Pierre Perret does not hide it: he is financially comfortable. The 91-year-old singer, who recently lost his wife, spoke to “Paris Match” about his money…
Before selling millions of records, Pierre Perret lived with his wife Simone Mazaltarim, who died last January at the age of 88, in an HLM in Gennevilliers, in the Paris region. But the singer was able to get out of this situation thanks to a hit that he owes to his wife and which allowed him to earn a lot of money…
Pierre Perret: this song thanks to which he left his HLM in the suburbs
Pierre Perret, now 91 years old, remembered Paris Match that one day he had hummed a tune he had just imagined to his wife. “I had something, but I didn’t believe it. It was funny, but I thought it would only make me laugh. Rebecca comes home from work and I sing to her what I did. It was the beginning of the ‘Pretty summer camps'”he said.
Although he was unsure of himself, his wife immediately believed in the potential of this song! “She looked at me: ‘Finish it! Right away !’ She understood that it was going to work“. Thanks to his wife, this melody became the hit we know today, released in 1966, The pretty summer camps. A title which allowed him to make himself known to the general French public and to leave the HLM he lived in in Gennevilliers with his wife and their children Anne, Alain and Julie, to settle in a large property in Nangis, in Seine-et-Marne. It is an old farm transformed into a villa with a tennis court, an outbuilding and a heated swimming pool: “I built myself a swimming pool so that others could dive in it“.
Pierre Perret has “earned a good living”: “I don’t see why I should be ashamed…”
His financial situation has greatly improved since the release of this song and Pierre Perret does not hesitate to state this unequivocally. “I don’t see why I should be ashamed of having earned a good living. I didn’t take anyone’s money.

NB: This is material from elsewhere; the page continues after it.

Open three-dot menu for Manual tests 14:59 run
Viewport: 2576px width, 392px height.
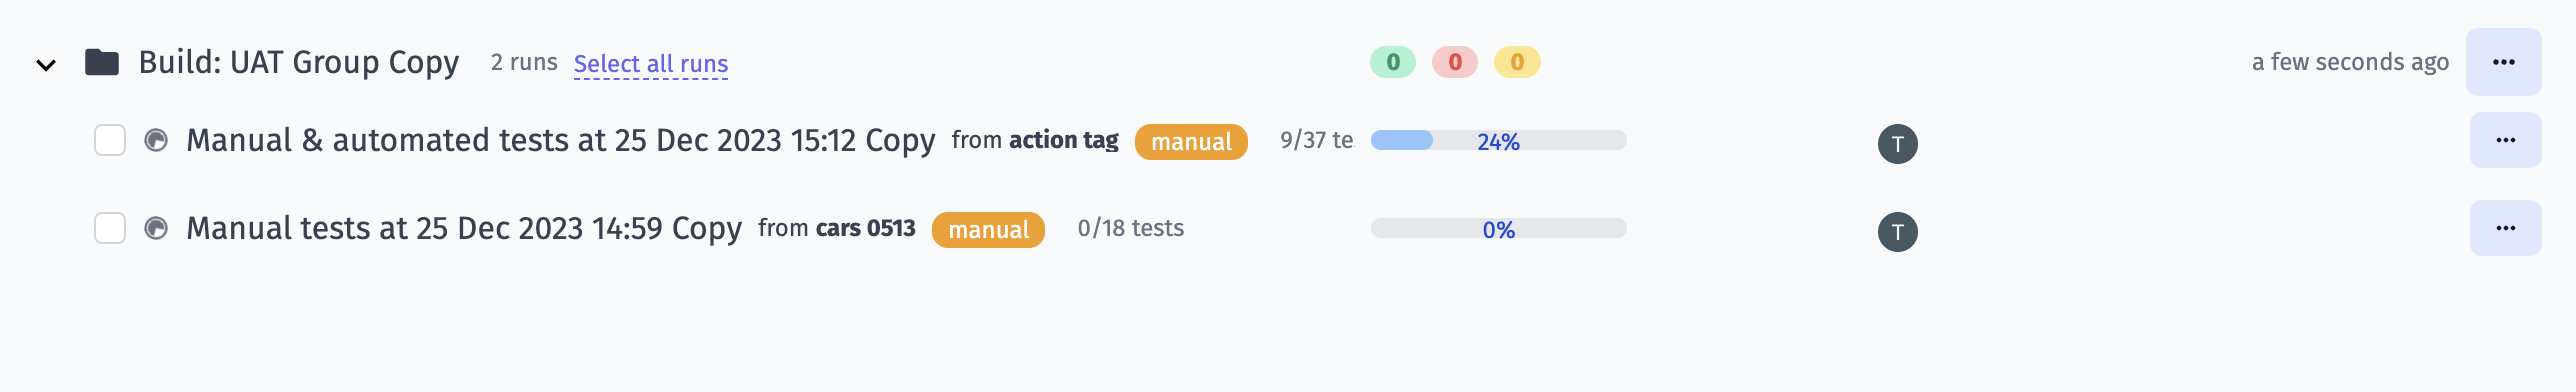pyautogui.click(x=2506, y=228)
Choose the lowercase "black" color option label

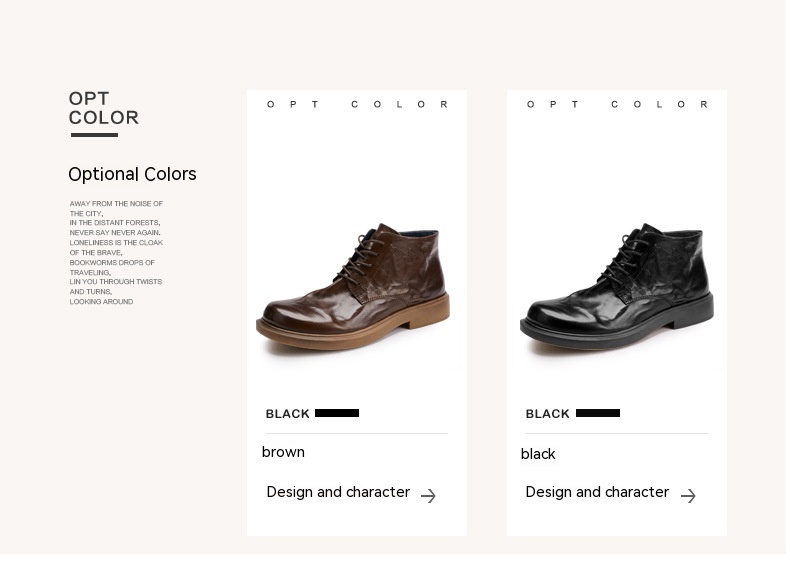(538, 454)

Every time I sang in a theater, I was told ‘that’s the stamp’; every time I sold a record, I was told ‘you made so much’. I sold a lot of them, so much the better“, he detailed.

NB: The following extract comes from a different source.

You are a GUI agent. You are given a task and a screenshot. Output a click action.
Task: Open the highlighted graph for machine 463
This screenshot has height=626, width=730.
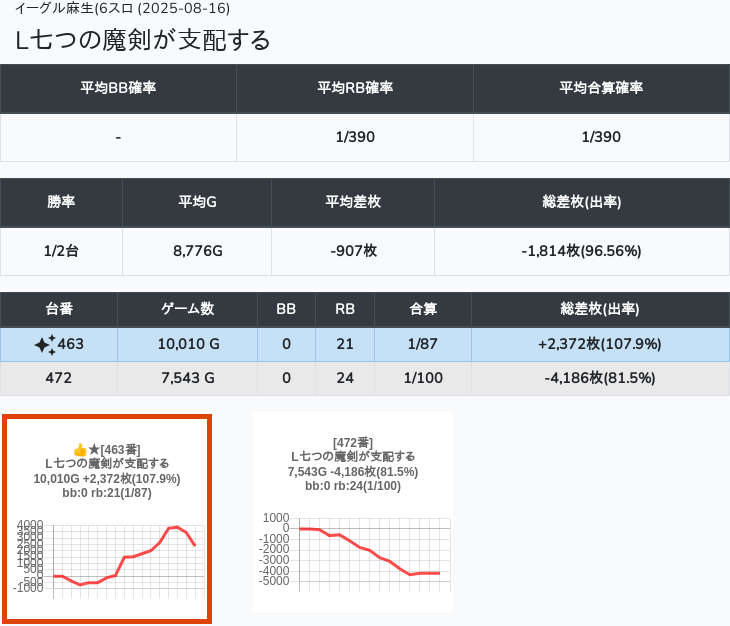(107, 519)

Pierre Perret was also able to appreciate the money he earned more since it took him time to achieve success. In the 1950s, when he was beginning his career, the singer struggled to make ends meet. “I found it difficult to get engagements in Parisian cabarets. I earned peanuts and to get by, I did five, sometimes seven every evening, at the rate of one every half hour.“, he confided to Evening Mag.